丸山:深堀さんとは違って孤独だった私ですが(笑)、早めに学習を開始したので時間はありました。新卒で入社してから学習を始めたのですが、特に意識したのは、キーワードをつなげて覚えていくことです。関連用語をつなげて覚えていくやり方は理解が深まり、丸暗記するよりも楽しいです。具体例を挙げると、財務会計のフリーキャッシュフローを求める計算式は、企業価値算定の計算式に関連していますし、運転資金に着目すると運営管理の在庫管理の領域にもつながっていきます。すべての科目はつながっているという考えのもと、「全部の学習領域を大まかに図にしたもの」をよく見ていました。単語帳は作らず、ひたすらテキストを読み流してストーリーをつかんでいました。

村越和香子さん
村越 和香子さん

村越:私は丸山さんとは反対に、テキストを読むのが苦痛でしたので、暗記カード派でした。経営的な知識については、何もベースがないところから学習を始めたのですが、言われたとおりにやれば受かると言われていたので、講師に「覚えなさい」と言われたことから覚えていました。でも、1つ覚えると1つ忘れるんですよね。単語帳にミクロ経済学の因果関係を書いては、それを眺めながら会社に行く。このように、毎朝違うカードを持って出社していました。特に意識していたのは、書いたことを「思い出す」ことです。少し前にやった内容をすぐに思い出すことで早めの知識定着を図り、試験直前期には「知っていることばかりだな」と思える状態を目指していました。実際に、本試験で余裕を持って合格点をクリアされる方にとって直前期の講義は、「そんなこと、もう知っているよ」ということばかりなんですよね。

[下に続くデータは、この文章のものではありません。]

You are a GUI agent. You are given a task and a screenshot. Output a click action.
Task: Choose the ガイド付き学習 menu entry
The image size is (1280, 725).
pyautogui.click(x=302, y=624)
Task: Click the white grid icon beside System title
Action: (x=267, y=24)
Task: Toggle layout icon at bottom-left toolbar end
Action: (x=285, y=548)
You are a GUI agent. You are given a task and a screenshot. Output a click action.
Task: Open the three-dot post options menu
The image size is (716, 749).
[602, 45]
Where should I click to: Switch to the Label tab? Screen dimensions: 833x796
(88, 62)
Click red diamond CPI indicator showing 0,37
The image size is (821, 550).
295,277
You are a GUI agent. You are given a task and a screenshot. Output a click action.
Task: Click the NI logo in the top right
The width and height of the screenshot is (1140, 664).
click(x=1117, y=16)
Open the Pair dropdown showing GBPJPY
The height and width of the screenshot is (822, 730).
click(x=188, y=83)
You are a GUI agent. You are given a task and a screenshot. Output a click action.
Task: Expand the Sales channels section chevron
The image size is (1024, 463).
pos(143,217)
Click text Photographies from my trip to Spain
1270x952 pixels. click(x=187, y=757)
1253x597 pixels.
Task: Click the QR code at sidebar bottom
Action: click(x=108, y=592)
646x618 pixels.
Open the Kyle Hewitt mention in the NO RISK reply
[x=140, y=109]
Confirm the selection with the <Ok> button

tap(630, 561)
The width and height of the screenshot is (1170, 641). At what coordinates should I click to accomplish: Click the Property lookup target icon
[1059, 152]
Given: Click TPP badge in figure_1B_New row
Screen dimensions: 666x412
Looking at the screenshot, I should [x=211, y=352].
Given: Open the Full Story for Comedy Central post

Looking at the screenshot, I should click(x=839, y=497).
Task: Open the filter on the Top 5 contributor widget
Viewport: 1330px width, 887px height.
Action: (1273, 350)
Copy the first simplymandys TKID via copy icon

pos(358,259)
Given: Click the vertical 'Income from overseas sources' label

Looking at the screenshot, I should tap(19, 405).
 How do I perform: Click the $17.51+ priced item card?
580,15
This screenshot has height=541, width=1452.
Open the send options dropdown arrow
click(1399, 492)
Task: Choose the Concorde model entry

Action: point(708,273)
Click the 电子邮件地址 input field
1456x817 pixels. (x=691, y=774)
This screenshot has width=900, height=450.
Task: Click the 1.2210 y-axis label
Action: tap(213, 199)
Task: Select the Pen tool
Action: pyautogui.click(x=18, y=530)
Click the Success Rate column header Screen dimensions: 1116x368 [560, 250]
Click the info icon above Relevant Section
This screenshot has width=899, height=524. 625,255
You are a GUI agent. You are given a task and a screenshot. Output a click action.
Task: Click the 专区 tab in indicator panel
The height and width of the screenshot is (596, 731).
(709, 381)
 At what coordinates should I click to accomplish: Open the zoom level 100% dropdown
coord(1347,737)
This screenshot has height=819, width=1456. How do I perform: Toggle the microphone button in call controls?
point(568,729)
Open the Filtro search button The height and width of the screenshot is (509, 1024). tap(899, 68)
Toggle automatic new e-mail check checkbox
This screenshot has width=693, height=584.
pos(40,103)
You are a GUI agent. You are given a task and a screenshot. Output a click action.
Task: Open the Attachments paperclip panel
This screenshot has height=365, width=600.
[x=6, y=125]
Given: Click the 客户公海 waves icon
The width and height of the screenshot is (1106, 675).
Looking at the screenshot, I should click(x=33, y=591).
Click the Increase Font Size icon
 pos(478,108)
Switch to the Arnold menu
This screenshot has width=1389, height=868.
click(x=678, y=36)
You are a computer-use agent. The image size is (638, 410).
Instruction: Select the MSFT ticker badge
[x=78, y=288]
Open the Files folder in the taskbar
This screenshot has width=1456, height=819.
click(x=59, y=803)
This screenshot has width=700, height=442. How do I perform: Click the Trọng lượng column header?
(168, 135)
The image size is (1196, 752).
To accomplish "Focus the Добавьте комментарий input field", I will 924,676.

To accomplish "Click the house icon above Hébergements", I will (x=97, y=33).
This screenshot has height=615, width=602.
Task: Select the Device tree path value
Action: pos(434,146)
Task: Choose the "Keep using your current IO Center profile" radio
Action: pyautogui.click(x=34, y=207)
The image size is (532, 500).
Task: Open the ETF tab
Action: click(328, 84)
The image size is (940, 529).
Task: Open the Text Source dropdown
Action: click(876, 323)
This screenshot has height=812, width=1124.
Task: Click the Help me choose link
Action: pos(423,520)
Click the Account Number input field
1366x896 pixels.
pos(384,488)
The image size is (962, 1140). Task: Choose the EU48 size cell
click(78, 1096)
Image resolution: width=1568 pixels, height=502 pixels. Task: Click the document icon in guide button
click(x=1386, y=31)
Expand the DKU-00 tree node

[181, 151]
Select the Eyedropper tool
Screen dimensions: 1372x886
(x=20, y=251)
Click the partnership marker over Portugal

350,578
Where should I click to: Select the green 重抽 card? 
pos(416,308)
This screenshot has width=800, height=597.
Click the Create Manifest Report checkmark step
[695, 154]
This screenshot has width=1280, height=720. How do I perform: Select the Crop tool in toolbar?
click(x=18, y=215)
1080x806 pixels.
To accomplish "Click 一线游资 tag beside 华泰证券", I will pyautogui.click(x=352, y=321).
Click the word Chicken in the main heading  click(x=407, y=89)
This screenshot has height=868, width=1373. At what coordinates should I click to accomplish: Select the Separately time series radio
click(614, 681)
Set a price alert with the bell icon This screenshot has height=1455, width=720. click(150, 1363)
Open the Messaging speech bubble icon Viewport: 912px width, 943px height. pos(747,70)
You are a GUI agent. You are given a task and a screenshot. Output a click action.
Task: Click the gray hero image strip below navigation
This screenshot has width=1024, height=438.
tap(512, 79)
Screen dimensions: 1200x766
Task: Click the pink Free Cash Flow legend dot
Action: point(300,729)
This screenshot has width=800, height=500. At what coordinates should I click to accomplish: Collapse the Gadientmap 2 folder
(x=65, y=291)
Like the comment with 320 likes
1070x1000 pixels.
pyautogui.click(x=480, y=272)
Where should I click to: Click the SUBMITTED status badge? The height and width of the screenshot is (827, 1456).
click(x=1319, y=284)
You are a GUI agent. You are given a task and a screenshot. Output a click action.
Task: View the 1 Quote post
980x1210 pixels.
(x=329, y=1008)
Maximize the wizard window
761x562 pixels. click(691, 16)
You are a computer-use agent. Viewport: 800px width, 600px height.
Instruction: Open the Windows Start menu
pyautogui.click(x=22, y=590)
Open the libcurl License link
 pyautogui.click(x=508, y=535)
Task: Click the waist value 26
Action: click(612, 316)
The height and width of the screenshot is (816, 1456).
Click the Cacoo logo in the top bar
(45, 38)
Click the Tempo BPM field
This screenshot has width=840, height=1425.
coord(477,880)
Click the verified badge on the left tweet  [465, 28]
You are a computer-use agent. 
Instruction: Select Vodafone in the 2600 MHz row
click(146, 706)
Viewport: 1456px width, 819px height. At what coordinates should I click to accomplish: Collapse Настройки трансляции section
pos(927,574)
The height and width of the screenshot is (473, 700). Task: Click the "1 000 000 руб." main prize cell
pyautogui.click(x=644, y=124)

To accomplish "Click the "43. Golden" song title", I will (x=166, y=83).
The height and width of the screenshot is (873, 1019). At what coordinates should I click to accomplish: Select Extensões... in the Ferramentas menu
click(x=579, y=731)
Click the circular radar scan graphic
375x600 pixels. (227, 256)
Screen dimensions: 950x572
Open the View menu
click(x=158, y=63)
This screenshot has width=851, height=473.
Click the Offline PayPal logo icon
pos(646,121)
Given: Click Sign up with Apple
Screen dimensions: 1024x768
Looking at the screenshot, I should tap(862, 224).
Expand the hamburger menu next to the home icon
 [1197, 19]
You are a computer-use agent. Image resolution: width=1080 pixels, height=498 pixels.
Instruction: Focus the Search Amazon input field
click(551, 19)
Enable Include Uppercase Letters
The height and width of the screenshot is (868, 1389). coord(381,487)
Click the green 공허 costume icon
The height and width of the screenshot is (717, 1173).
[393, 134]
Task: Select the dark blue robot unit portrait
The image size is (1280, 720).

坂井:講師に言われたことをそのままやるのは、すごく大事ですよね。ブログだったり書籍だったりと、たくさんの情報が氾濫しているので、それらに惑わされないことが大事だと思います。

司会:手を広げたら、アウトですもんね。

全員:そうですね。

司会:同じストレート合格者でも、取り組み方はさまざまですね。ただし、自分が選択したやり方を信じて手を広げずに突き進む、弱点をつぶすことに集中して効率的に学習を進める、小手先の暗記ではなく知識を深めるという点では共通しているようですね。